__EXERCISE DESCRIPTION__
Format every line of the entries below as a Markdown table with two columns, Row and Text, numbering the rows in order and skipping blank lines.

(Rows showing where targets appear)
+---+

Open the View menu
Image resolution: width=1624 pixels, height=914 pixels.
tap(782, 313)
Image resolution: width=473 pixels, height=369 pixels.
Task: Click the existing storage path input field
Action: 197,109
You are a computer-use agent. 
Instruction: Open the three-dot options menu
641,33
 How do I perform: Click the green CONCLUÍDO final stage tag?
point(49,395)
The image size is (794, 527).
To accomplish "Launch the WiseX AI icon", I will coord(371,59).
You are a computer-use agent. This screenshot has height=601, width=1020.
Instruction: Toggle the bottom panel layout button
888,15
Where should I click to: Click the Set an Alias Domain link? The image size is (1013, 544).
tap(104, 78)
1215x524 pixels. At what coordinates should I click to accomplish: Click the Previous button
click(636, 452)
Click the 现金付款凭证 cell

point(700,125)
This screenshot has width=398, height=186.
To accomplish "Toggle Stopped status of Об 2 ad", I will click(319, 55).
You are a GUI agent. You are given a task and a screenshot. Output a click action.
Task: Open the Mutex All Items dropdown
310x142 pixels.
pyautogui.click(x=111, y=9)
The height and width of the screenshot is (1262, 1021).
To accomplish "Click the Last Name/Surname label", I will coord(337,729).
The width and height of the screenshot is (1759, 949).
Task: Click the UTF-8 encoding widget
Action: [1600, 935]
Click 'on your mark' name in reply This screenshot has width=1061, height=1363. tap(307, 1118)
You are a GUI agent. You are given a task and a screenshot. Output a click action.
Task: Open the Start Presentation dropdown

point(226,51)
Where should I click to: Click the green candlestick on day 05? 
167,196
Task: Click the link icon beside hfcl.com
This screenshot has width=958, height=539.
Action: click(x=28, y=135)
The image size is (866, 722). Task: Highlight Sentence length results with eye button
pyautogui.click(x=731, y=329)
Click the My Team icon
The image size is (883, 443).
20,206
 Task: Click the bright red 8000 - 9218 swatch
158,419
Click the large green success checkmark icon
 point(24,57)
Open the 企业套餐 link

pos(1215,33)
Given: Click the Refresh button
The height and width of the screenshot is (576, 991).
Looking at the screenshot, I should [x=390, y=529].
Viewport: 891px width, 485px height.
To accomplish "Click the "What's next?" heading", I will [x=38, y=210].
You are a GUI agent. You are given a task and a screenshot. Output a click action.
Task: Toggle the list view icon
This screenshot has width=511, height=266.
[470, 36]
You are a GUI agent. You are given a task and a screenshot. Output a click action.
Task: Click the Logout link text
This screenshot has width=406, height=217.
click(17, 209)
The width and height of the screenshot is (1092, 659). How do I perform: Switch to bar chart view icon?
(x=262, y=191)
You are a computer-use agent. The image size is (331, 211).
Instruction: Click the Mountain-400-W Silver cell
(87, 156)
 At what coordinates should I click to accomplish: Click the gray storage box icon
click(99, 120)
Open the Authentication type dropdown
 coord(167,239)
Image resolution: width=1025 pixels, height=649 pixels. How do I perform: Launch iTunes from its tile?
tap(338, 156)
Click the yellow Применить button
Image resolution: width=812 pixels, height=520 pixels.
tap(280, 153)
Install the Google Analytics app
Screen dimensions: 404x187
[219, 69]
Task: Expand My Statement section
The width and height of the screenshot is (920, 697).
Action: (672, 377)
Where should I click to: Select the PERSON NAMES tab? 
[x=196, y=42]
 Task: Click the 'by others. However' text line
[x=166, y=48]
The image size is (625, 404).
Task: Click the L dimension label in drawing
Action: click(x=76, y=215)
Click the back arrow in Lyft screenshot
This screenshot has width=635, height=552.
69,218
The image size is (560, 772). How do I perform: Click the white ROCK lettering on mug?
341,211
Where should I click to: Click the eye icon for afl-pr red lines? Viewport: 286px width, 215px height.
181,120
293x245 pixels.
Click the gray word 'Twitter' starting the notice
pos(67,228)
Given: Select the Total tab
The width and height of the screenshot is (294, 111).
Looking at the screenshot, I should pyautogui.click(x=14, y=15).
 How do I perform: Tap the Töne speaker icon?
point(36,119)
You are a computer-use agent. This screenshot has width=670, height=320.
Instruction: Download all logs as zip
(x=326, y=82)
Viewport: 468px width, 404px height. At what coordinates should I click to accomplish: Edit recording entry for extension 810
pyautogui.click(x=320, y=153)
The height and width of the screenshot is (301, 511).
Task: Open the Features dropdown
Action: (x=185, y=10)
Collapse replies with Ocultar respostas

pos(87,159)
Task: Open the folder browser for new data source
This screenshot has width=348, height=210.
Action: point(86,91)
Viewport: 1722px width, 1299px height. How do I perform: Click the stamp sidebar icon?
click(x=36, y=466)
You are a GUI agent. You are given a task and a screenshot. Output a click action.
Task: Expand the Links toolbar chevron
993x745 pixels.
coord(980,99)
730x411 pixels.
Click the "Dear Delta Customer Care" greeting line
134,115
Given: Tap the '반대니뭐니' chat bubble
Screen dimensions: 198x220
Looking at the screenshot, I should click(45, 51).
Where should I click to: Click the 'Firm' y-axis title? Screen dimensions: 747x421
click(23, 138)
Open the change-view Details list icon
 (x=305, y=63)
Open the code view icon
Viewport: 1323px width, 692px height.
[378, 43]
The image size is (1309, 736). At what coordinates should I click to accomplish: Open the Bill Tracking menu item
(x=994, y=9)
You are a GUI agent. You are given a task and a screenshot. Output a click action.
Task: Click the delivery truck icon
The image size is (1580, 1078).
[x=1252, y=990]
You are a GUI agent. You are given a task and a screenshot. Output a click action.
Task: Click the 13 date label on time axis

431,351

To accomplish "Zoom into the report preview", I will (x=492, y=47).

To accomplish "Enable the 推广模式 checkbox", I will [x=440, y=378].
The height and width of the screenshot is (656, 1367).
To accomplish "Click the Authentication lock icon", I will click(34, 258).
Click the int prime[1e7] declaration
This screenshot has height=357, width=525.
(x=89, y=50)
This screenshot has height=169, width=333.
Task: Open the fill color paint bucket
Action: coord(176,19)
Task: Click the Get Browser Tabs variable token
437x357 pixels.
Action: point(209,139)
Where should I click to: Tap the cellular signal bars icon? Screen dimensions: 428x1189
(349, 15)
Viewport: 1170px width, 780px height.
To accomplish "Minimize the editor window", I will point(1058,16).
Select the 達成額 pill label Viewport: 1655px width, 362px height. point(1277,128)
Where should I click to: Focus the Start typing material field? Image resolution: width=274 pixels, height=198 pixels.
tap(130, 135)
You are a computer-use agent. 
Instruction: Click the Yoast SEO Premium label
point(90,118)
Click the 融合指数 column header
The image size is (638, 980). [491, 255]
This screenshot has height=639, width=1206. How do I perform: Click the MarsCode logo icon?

+---+

__ANSWER TO THE PROBLEM__
| Row | Text |
|---|---|
| 1 | Open the View menu |
| 2 | Image resolution: width=1624 pixels, height=914 pixels. |
| 3 | tap(782, 313) |
| 4 | Image resolution: width=473 pixels, height=369 pixels. |
| 5 | Task: Click the existing storage path input field |
| 6 | Action: 197,109 |
| 7 | You are a computer-use agent.  |
| 8 | Instruction: Open the three-dot options menu |
| 9 | 641,33 |
| 10 |  How do I perform: Click the green CONCLUÍDO final stage tag? |
| 11 | point(49,395) |
| 12 | The image size is (794, 527). |
| 13 | To accomplish "Launch the WiseX AI icon", I will coord(371,59). |
| 14 | You are a computer-use agent. This screenshot has height=601, width=1020. |
| 15 | Instruction: Toggle the bottom panel layout button |
| 16 | 888,15 |
| 17 | Where should I click to: Click the Set an Alias Domain link? The image size is (1013, 544). |
| 18 | tap(104, 78) |
| 19 | 1215x524 pixels. At what coordinates should I click to accomplish: Click the Previous button |
| 20 | click(636, 452) |
| 21 | Click the 现金付款凭证 cell |
| 22 | point(700,125) |
| 23 | This screenshot has width=398, height=186. |
| 24 | To accomplish "Toggle Stopped status of Об 2 ad", I will click(319, 55). |
| 25 | You are a GUI agent. You are given a task and a screenshot. Output a click action. |
| 26 | Task: Open the Mutex All Items dropdown |
| 27 | 310x142 pixels. |
| 28 | pyautogui.click(x=111, y=9) |
| 29 | The height and width of the screenshot is (1262, 1021). |
| 30 | To accomplish "Click the Last Name/Surname label", I will coord(337,729). |
| 31 | The width and height of the screenshot is (1759, 949). |
| 32 | Task: Click the UTF-8 encoding widget |
| 33 | Action: [1600, 935] |
| 34 | Click 'on your mark' name in reply This screenshot has width=1061, height=1363. tap(307, 1118) |
| 35 | You are a GUI agent. You are given a task and a screenshot. Output a click action. |
| 36 | Task: Open the Start Presentation dropdown |
| 37 | point(226,51) |
| 38 | Where should I click to: Click the green candlestick on day 05?  |
| 39 | 167,196 |
| 40 | Task: Click the link icon beside hfcl.com |
| 41 | This screenshot has width=958, height=539. |
| 42 | Action: click(x=28, y=135) |
| 43 | The image size is (866, 722). Task: Highlight Sentence length results with eye button |
| 44 | pyautogui.click(x=731, y=329) |
| 45 | Click the My Team icon |
| 46 | The image size is (883, 443). |
| 47 | 20,206 |
| 48 |  Task: Click the bright red 8000 - 9218 swatch |
| 49 | 158,419 |
| 50 | Click the large green success checkmark icon |
| 51 |  point(24,57) |
| 52 | Open the 企业套餐 link |
| 53 | pos(1215,33) |
| 54 | Given: Click the Refresh button |
| 55 | The height and width of the screenshot is (576, 991). |
| 56 | Looking at the screenshot, I should [x=390, y=529]. |
| 57 | Viewport: 891px width, 485px height. |
| 58 | To accomplish "Click the "What's next?" heading", I will [x=38, y=210]. |
| 59 | You are a GUI agent. You are given a task and a screenshot. Output a click action. |
| 60 | Task: Toggle the list view icon |
| 61 | This screenshot has width=511, height=266. |
| 62 | [470, 36] |
| 63 | You are a GUI agent. You are given a task and a screenshot. Output a click action. |
| 64 | Task: Click the Logout link text |
| 65 | This screenshot has width=406, height=217. |
| 66 | click(17, 209) |
| 67 | The width and height of the screenshot is (1092, 659). How do I perform: Switch to bar chart view icon? |
| 68 | (x=262, y=191) |
| 69 | You are a computer-use agent. The image size is (331, 211). |
| 70 | Instruction: Click the Mountain-400-W Silver cell |
| 71 | (87, 156) |
| 72 |  At what coordinates should I click to accomplish: Click the gray storage box icon |
| 73 | click(99, 120) |
| 74 | Open the Authentication type dropdown |
| 75 |  coord(167,239) |
| 76 | Image resolution: width=1025 pixels, height=649 pixels. How do I perform: Launch iTunes from its tile? |
| 77 | tap(338, 156) |
| 78 | Click the yellow Применить button |
| 79 | Image resolution: width=812 pixels, height=520 pixels. |
| 80 | tap(280, 153) |
| 81 | Install the Google Analytics app |
| 82 | Screen dimensions: 404x187 |
| 83 | [219, 69] |
| 84 | Task: Expand My Statement section |
| 85 | The width and height of the screenshot is (920, 697). |
| 86 | Action: (672, 377) |
| 87 | Where should I click to: Select the PERSON NAMES tab?  |
| 88 | [x=196, y=42] |
| 89 |  Task: Click the 'by others. However' text line |
| 90 | [x=166, y=48] |
| 91 | The image size is (625, 404). |
| 92 | Task: Click the L dimension label in drawing |
| 93 | Action: click(x=76, y=215) |
| 94 | Click the back arrow in Lyft screenshot |
| 95 | This screenshot has width=635, height=552. |
| 96 | 69,218 |
| 97 | The image size is (560, 772). How do I perform: Click the white ROCK lettering on mug? |
| 98 | 341,211 |
| 99 | Where should I click to: Click the eye icon for afl-pr red lines? Viewport: 286px width, 215px height. |
| 100 | 181,120 |
| 101 | 293x245 pixels. |
| 102 | Click the gray word 'Twitter' starting the notice |
| 103 | pos(67,228) |
| 104 | Given: Select the Total tab |
| 105 | The width and height of the screenshot is (294, 111). |
| 106 | Looking at the screenshot, I should pyautogui.click(x=14, y=15). |
| 107 |  How do I perform: Tap the Töne speaker icon? |
| 108 | point(36,119) |
| 109 | You are a computer-use agent. This screenshot has width=670, height=320. |
| 110 | Instruction: Download all logs as zip |
| 111 | (x=326, y=82) |
| 112 | Viewport: 468px width, 404px height. At what coordinates should I click to accomplish: Edit recording entry for extension 810 |
| 113 | pyautogui.click(x=320, y=153) |
| 114 | The height and width of the screenshot is (301, 511). |
| 115 | Task: Open the Features dropdown |
| 116 | Action: (x=185, y=10) |
| 117 | Collapse replies with Ocultar respostas |
| 118 | pos(87,159) |
| 119 | Task: Open the folder browser for new data source |
| 120 | This screenshot has width=348, height=210. |
| 121 | Action: point(86,91) |
| 122 | Viewport: 1722px width, 1299px height. How do I perform: Click the stamp sidebar icon? |
| 123 | click(x=36, y=466) |
| 124 | You are a GUI agent. You are given a task and a screenshot. Output a click action. |
| 125 | Task: Expand the Links toolbar chevron |
| 126 | 993x745 pixels. |
| 127 | coord(980,99) |
| 128 | 730x411 pixels. |
| 129 | Click the "Dear Delta Customer Care" greeting line |
| 130 | 134,115 |
| 131 | Given: Tap the '반대니뭐니' chat bubble |
| 132 | Screen dimensions: 198x220 |
| 133 | Looking at the screenshot, I should click(45, 51). |
| 134 | Where should I click to: Click the 'Firm' y-axis title? Screen dimensions: 747x421 |
| 135 | click(23, 138) |
| 136 | Open the change-view Details list icon |
| 137 |  (x=305, y=63) |
| 138 | Open the code view icon |
| 139 | Viewport: 1323px width, 692px height. |
| 140 | [378, 43] |
| 141 | The image size is (1309, 736). At what coordinates should I click to accomplish: Open the Bill Tracking menu item |
| 142 | (x=994, y=9) |
| 143 | You are a GUI agent. You are given a task and a screenshot. Output a click action. |
| 144 | Task: Click the delivery truck icon |
| 145 | The image size is (1580, 1078). |
| 146 | [x=1252, y=990] |
| 147 | You are a GUI agent. You are given a task and a screenshot. Output a click action. |
| 148 | Task: Click the 13 date label on time axis |
| 149 | 431,351 |
| 150 | To accomplish "Zoom into the report preview", I will (x=492, y=47). |
| 151 | To accomplish "Enable the 推广模式 checkbox", I will [x=440, y=378]. |
| 152 | The height and width of the screenshot is (656, 1367). |
| 153 | To accomplish "Click the Authentication lock icon", I will click(34, 258). |
| 154 | Click the int prime[1e7] declaration |
| 155 | This screenshot has height=357, width=525. |
| 156 | (x=89, y=50) |
| 157 | This screenshot has height=169, width=333. |
| 158 | Task: Open the fill color paint bucket |
| 159 | Action: coord(176,19) |
| 160 | Task: Click the Get Browser Tabs variable token |
| 161 | 437x357 pixels. |
| 162 | Action: point(209,139) |
| 163 | Where should I click to: Tap the cellular signal bars icon? Screen dimensions: 428x1189 |
| 164 | (349, 15) |
| 165 | Viewport: 1170px width, 780px height. |
| 166 | To accomplish "Minimize the editor window", I will point(1058,16). |
| 167 | Select the 達成額 pill label Viewport: 1655px width, 362px height. point(1277,128) |
| 168 | Where should I click to: Focus the Start typing material field? Image resolution: width=274 pixels, height=198 pixels. |
| 169 | tap(130, 135) |
| 170 | You are a computer-use agent.  |
| 171 | Instruction: Click the Yoast SEO Premium label |
| 172 | point(90,118) |
| 173 | Click the 融合指数 column header |
| 174 | The image size is (638, 980). [491, 255] |
| 175 | This screenshot has height=639, width=1206. How do I perform: Click the MarsCode logo icon? |